Elearning CORE Project

Correlation and regression analyses can be used to examine the relationship between variables while T-test and ANOVA type analyses examine the differences among groups.

Correlation analysis shows the relationship of each variable with each other seperately. Coefficient of the relationship of variable can be either negative or positive. Unlike regression analysis, there may not be a causality between variables.

For this example we will use dataset from SPSS samples: customer_dbase.sav

Select customer_dbase.sav.

Click on Analyze section from the top menu.

Find Correlate section under Analyze. Then click on Bivariate Correlations button.

Once you clicked you will see the following menu:

Normality assumption is important for the correlation analysis. So, if your variables are normally distributed you need to use pearson correlation coefficient, if not use spearman coefficient.

If you assume that there is only one way relationship between variables (i.e. you expect only a positive relationship between variables), you need to choose One-tailed test. If you are not sure or not foresee positive or negative relationship, choose Two-tailed test.

Once you finished, click OK to see the results. For this example, we selected both Pearson and Spearman Coefficients.

If the sign was *, this would mean that the correlation is significant at 0.05 level.

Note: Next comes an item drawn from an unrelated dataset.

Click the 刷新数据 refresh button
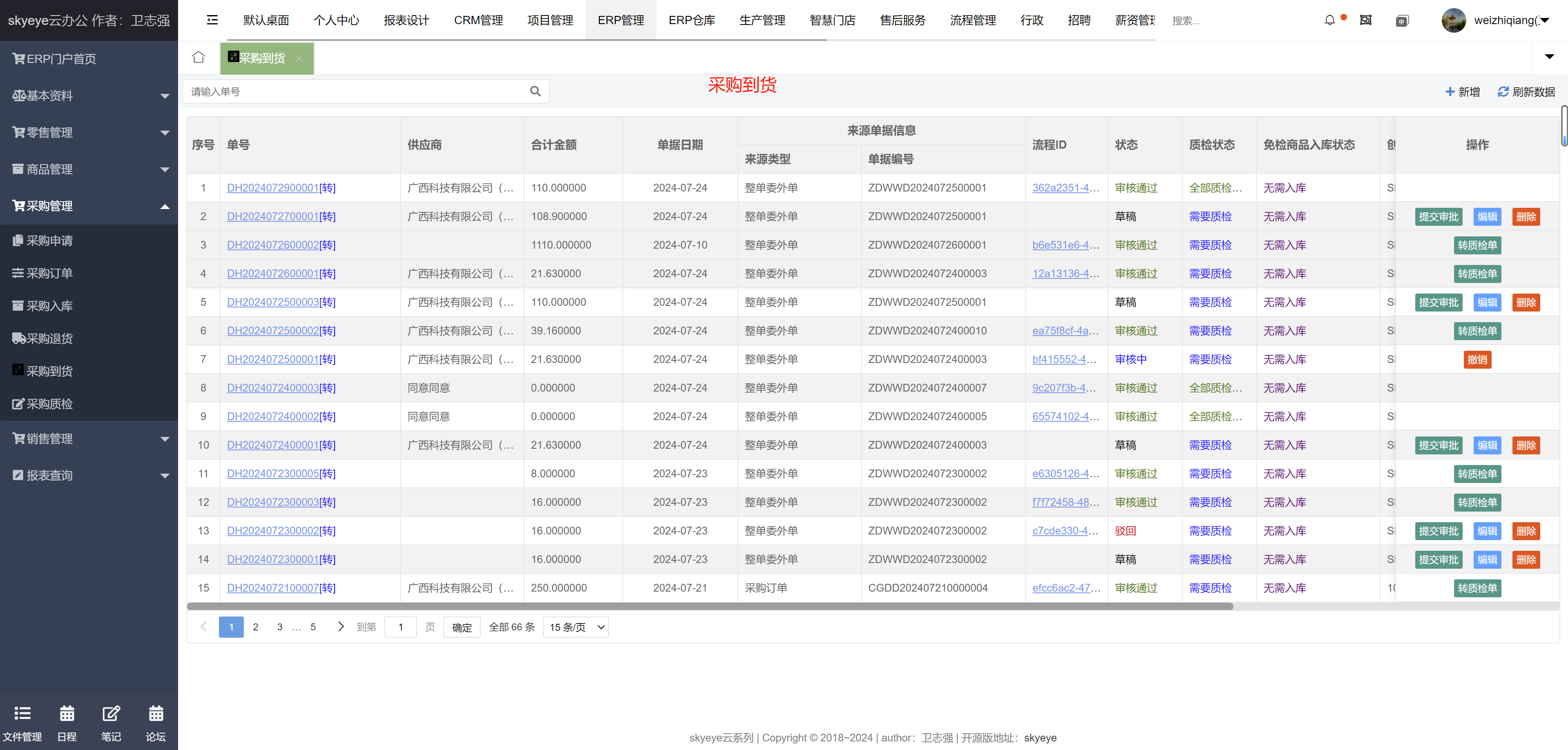1568x750 pixels. [1526, 91]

In both coefficient tests, there are statistically significant relationship between each variable pairs.

Analysis results show that there is a negative correlation between Credit card debt and number of people in the household, and a positive correlation between Credit card debt and household income. We can intrepret that the household generate more income than they spent. That is the reason why there is such relationship.

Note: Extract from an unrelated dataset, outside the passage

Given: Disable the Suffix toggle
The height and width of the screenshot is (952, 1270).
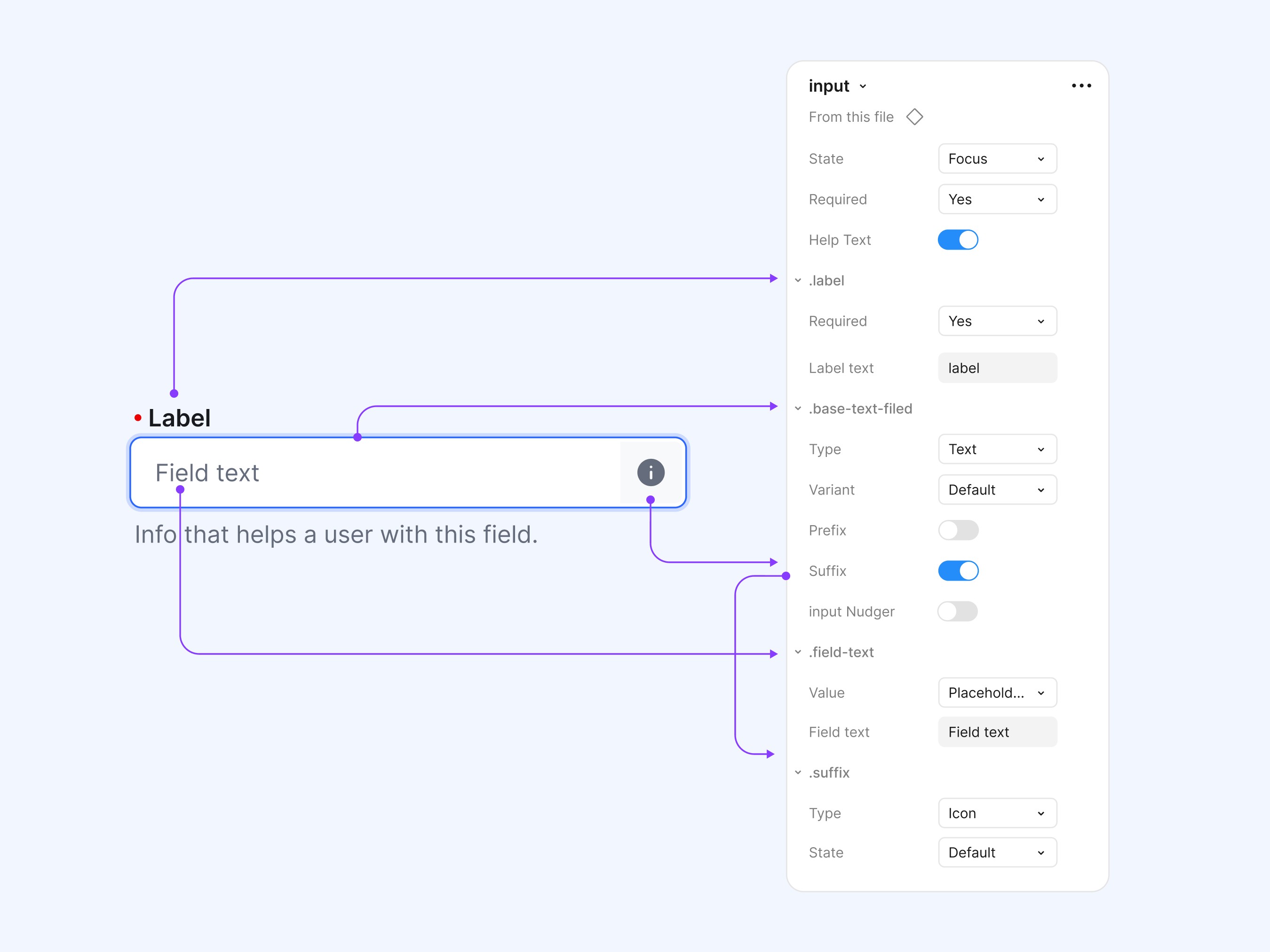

Regression analysis can be used to examine the effect of the independent variable(s) on the dependent variable. A simple regression function can be illustrated as follows:

Yi = ß0 + ß1x + ɛ

Yi: Dependent variable

ß0: Constant / Intercept

ß1: Slope / Coefficient

x: Independent variable

ɛ: Error term

There can be more than one independent variables in the analysis. Effects of each variable on the dependent variable can be examined with their coefficients. The unobserved effects and variables will be represented by the error term.

For this example we will use dataset from SPSS samples: customer_dbase.sav

Select customer_dbase.sav.

Click on Analyze section from the top menu.

Find Regression section under Analyze. Then click on Linear button.

Once you clicked you will see the following menu:

In this example, we will make a multiple regression analysis. We will examine the effects of level of education, job categories and union membership on Household income.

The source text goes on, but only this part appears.